● **Task goal**:
Convert the lines of the listing below, from the line with "Where should I" to the line with "point(813,610)", both included, into a numbered list without blank lines. Leave the pictures out of your answer.
# START OF Entries
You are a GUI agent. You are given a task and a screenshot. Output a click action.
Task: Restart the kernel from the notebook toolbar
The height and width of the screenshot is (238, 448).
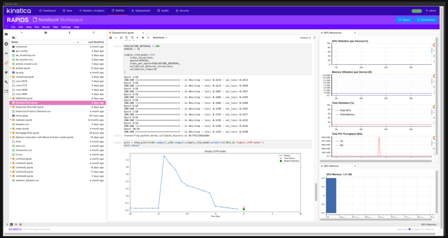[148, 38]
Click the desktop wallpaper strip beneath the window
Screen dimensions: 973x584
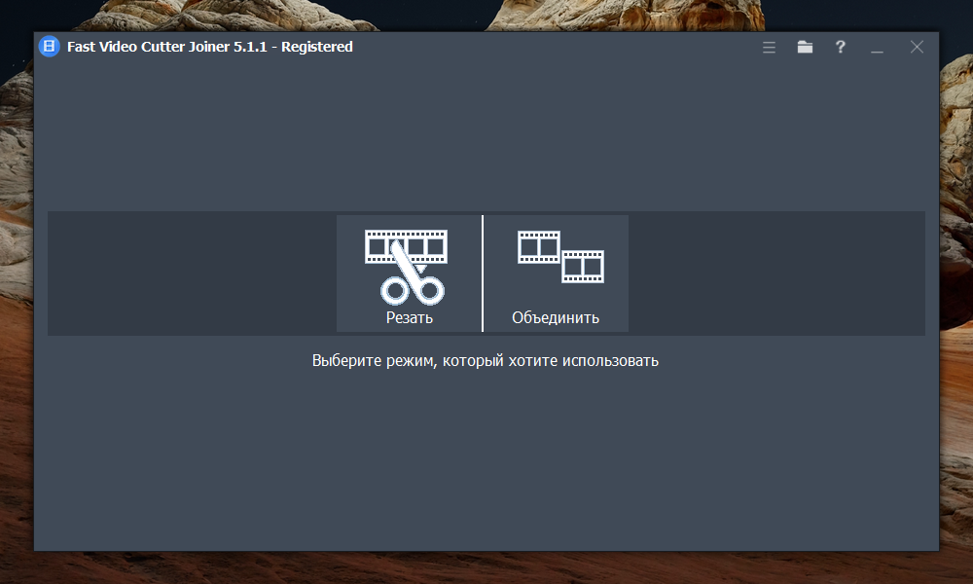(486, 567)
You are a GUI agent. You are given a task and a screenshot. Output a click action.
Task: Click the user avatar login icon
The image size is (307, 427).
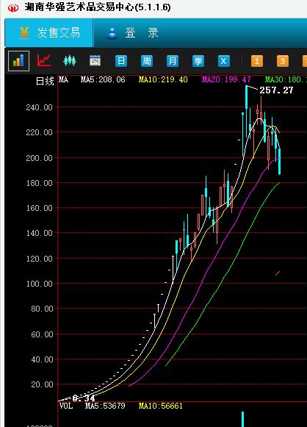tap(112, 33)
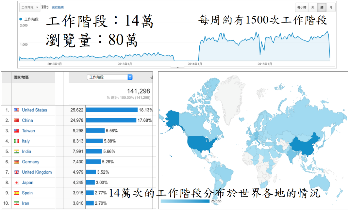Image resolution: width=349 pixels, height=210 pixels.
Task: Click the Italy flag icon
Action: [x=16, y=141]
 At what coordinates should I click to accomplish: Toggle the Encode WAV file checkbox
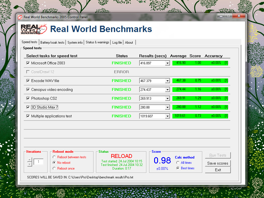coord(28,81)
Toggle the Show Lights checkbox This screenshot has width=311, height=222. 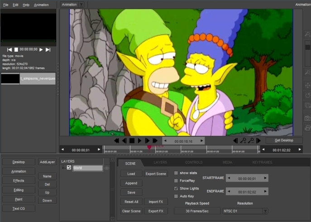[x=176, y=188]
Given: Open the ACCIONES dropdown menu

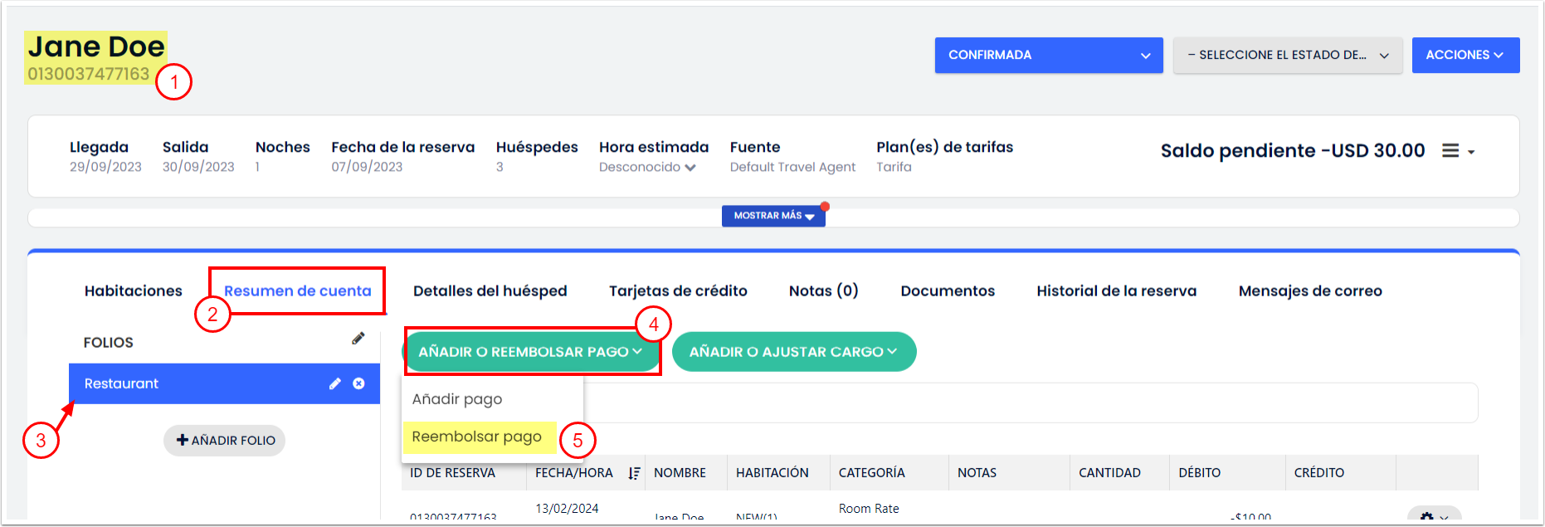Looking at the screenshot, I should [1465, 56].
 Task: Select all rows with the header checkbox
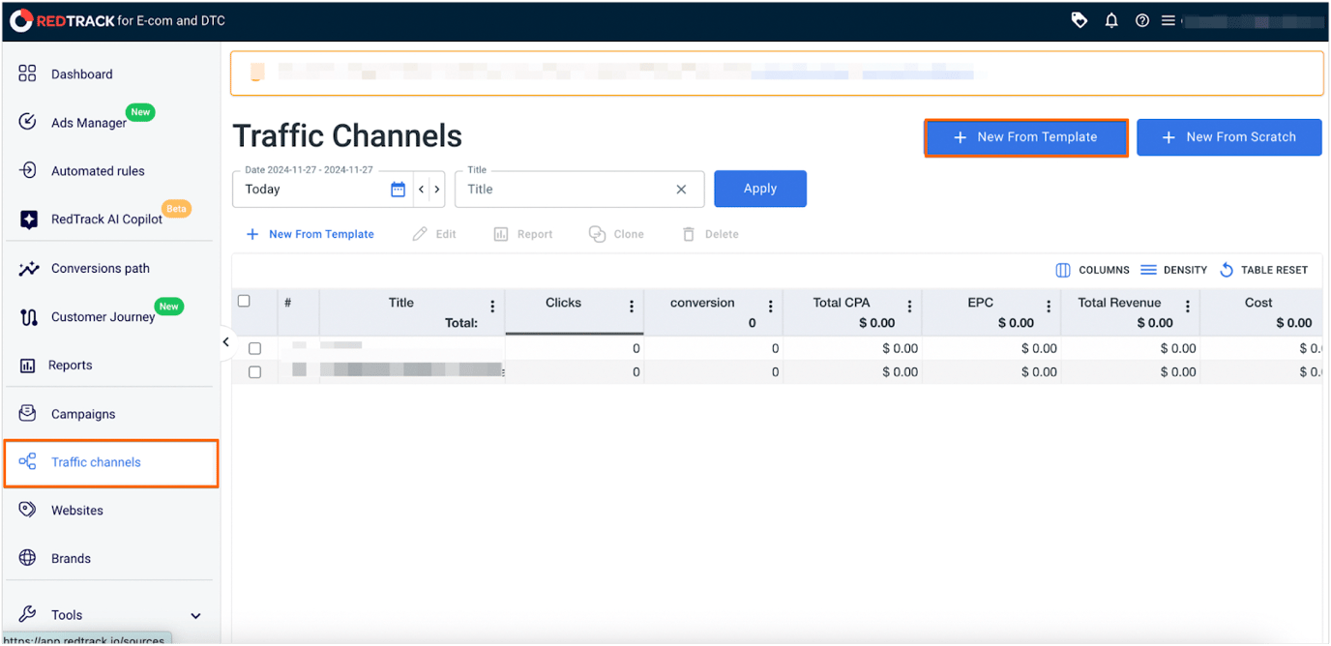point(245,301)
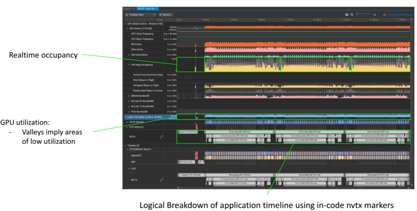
# END OF Entries
# START OF Entries
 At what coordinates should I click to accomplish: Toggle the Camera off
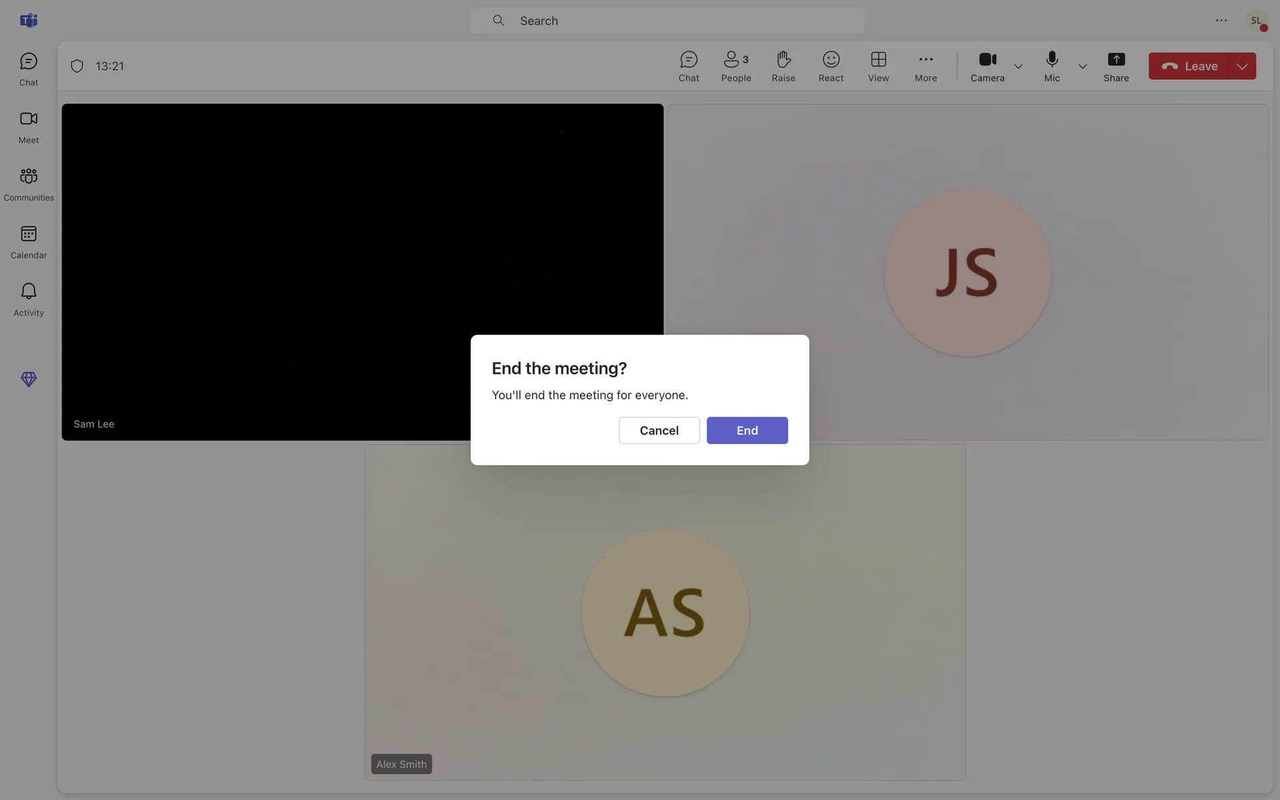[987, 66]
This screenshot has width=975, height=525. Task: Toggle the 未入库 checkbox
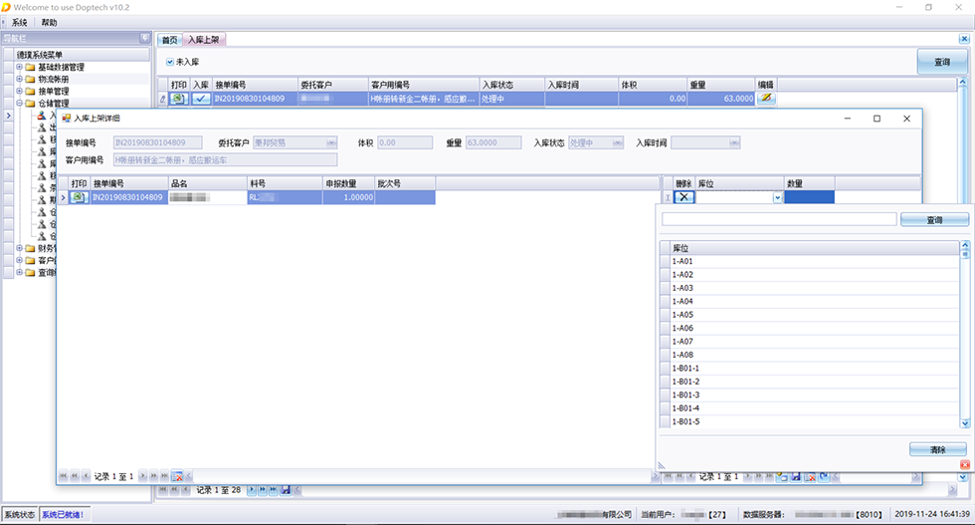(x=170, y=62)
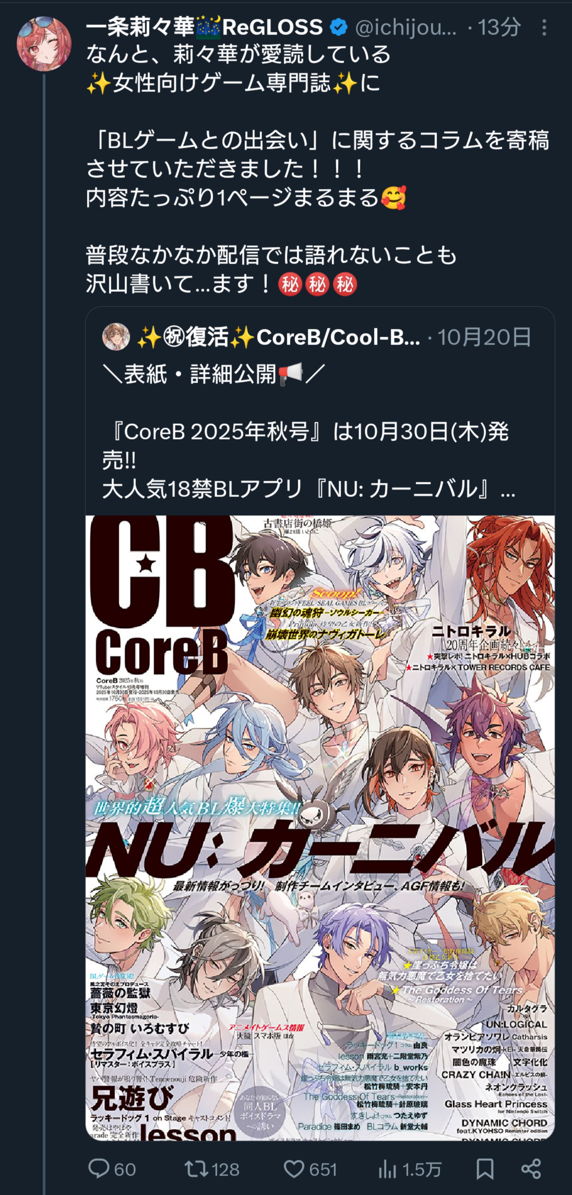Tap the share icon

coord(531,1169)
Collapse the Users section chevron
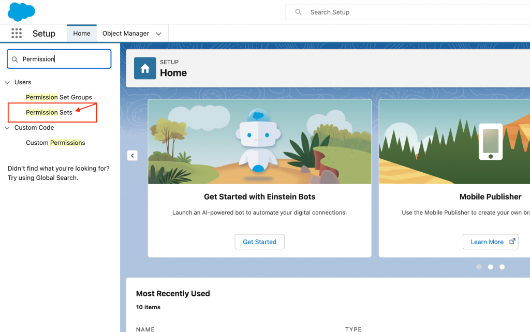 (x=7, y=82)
# END OF Entries
# START OF Entries
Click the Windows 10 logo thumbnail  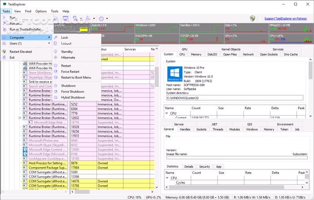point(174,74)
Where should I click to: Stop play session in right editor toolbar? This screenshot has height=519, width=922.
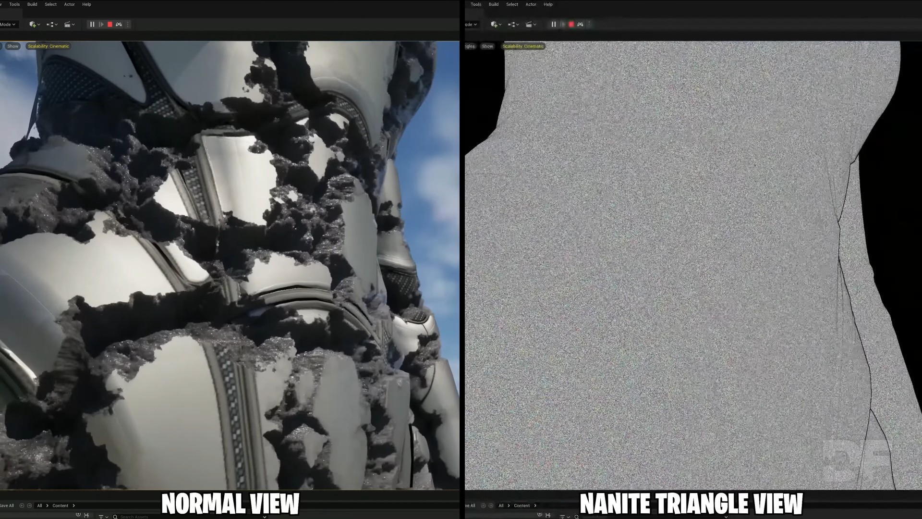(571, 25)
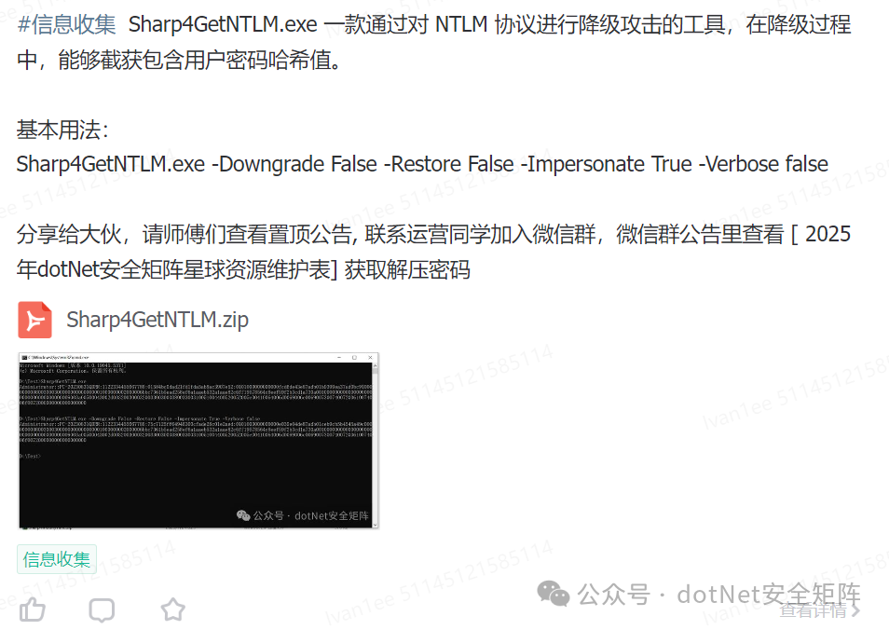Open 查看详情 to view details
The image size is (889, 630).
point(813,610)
# END OF Entries
● **Full output**:
1. Where should I click to: Stop play session in right editor toolbar? This screenshot has height=519, width=922.
2. (571, 25)
3. Open 查看详情 to view details
4. The image size is (889, 630).
5. point(813,610)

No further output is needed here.